#### [Activity]
What is the number of lines in the entries that contain "agent"? Reply with that number only.

#### [Data to examine]
○ ○ ○ ○ ○ ○ ○

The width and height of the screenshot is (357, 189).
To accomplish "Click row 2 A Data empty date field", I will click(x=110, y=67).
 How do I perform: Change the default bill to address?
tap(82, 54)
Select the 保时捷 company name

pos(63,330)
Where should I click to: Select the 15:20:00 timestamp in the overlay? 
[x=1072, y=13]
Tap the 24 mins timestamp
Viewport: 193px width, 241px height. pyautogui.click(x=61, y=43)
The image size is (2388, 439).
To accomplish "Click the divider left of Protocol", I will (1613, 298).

○ ○ ○ ○ ○ ○ ○

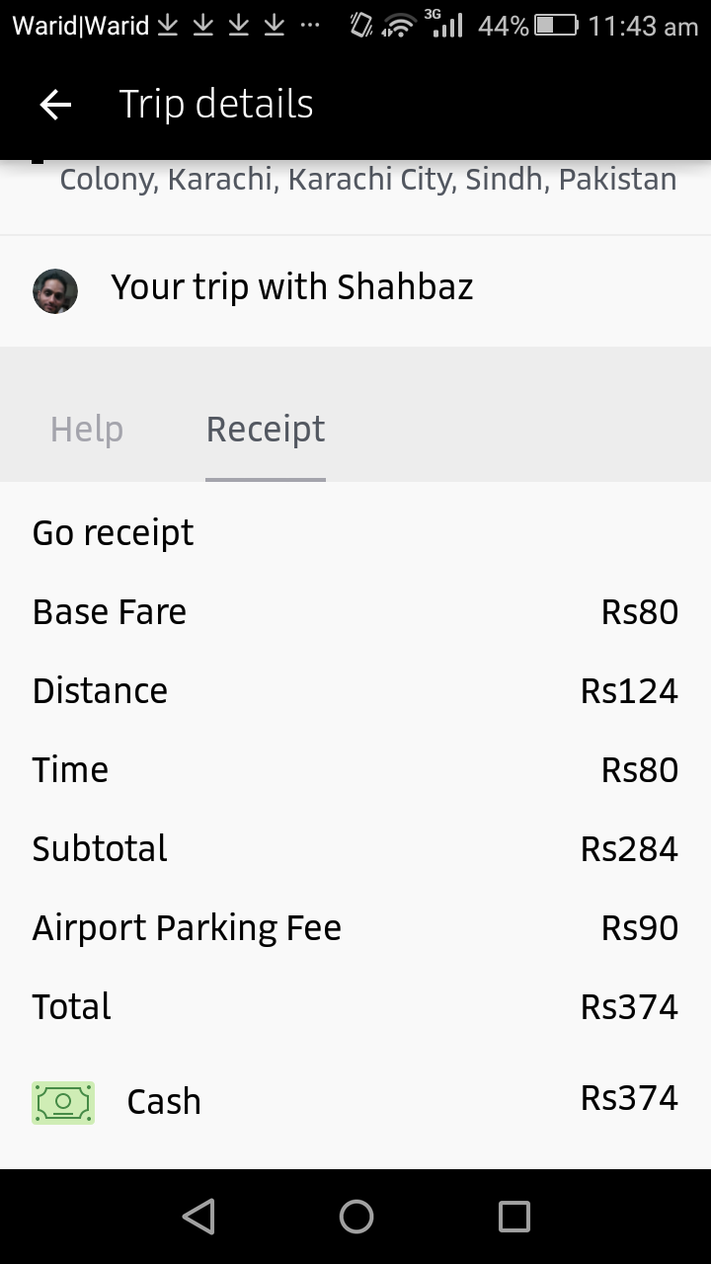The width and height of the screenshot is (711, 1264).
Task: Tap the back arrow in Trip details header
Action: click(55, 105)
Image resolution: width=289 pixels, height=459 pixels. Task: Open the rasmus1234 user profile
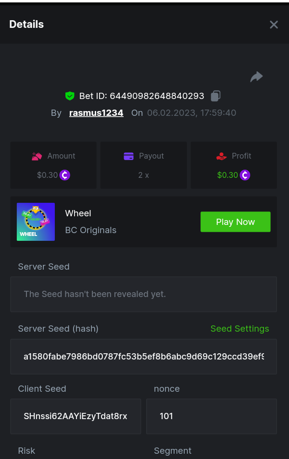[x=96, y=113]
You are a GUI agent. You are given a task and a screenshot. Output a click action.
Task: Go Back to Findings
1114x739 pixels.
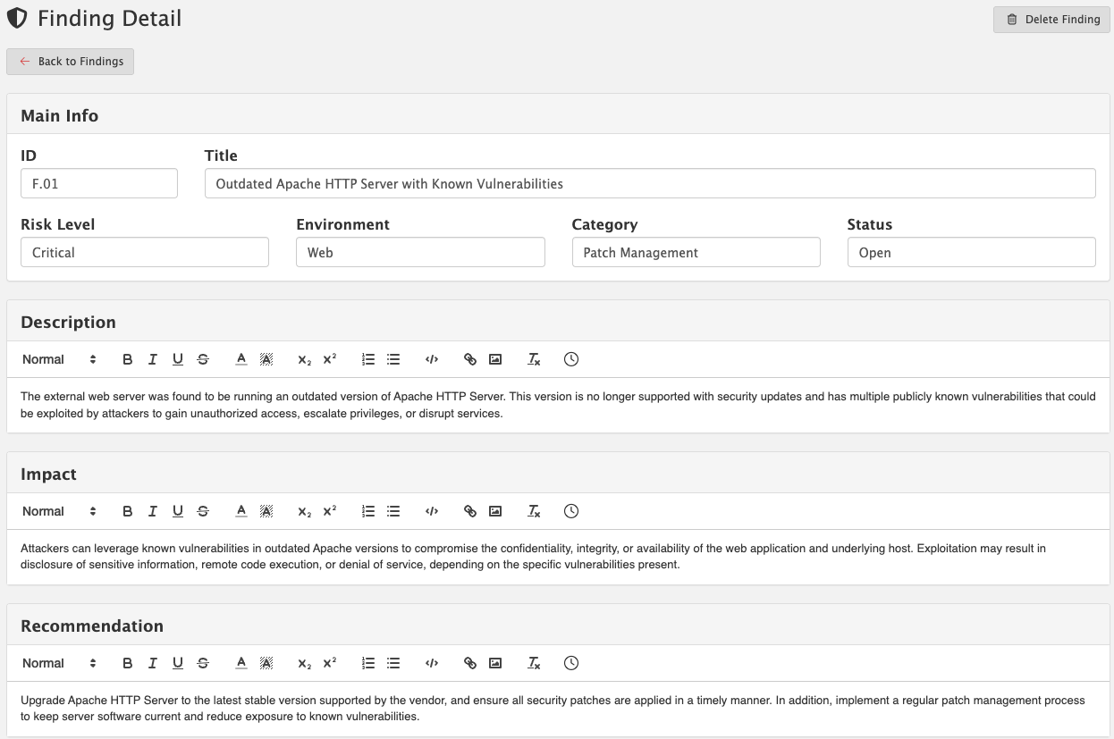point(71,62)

○ ○ ○ ○ ○ ○ ○

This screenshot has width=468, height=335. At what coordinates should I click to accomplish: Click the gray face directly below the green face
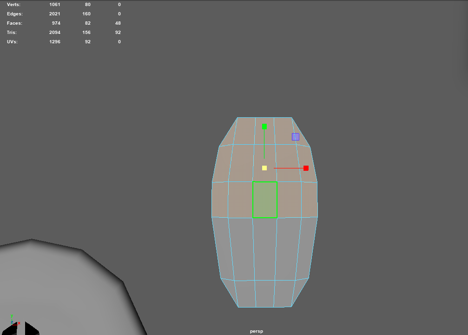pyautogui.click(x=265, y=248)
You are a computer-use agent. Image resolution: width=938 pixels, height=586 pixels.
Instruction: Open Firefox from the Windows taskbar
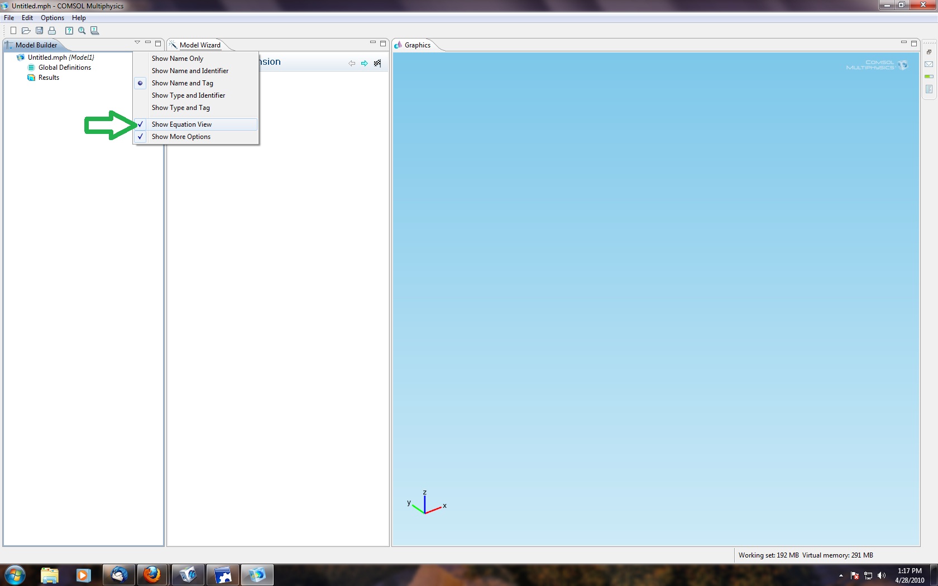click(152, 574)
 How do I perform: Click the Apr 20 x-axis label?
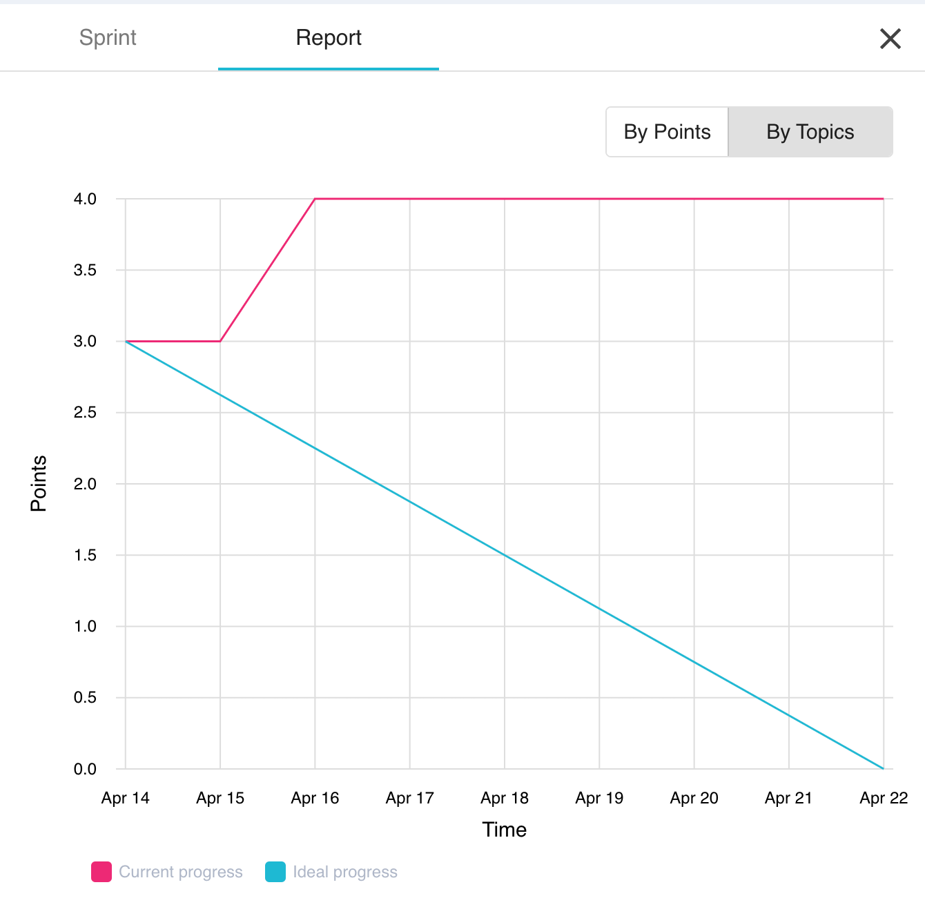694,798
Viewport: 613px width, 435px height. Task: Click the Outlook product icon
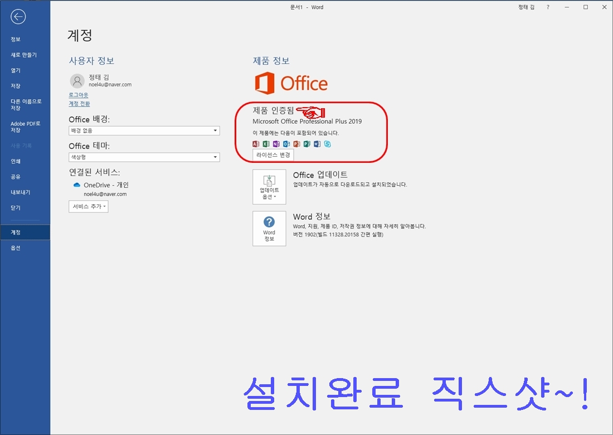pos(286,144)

○ ○ ○ ○ ○ ○ ○

#### [The answer]
2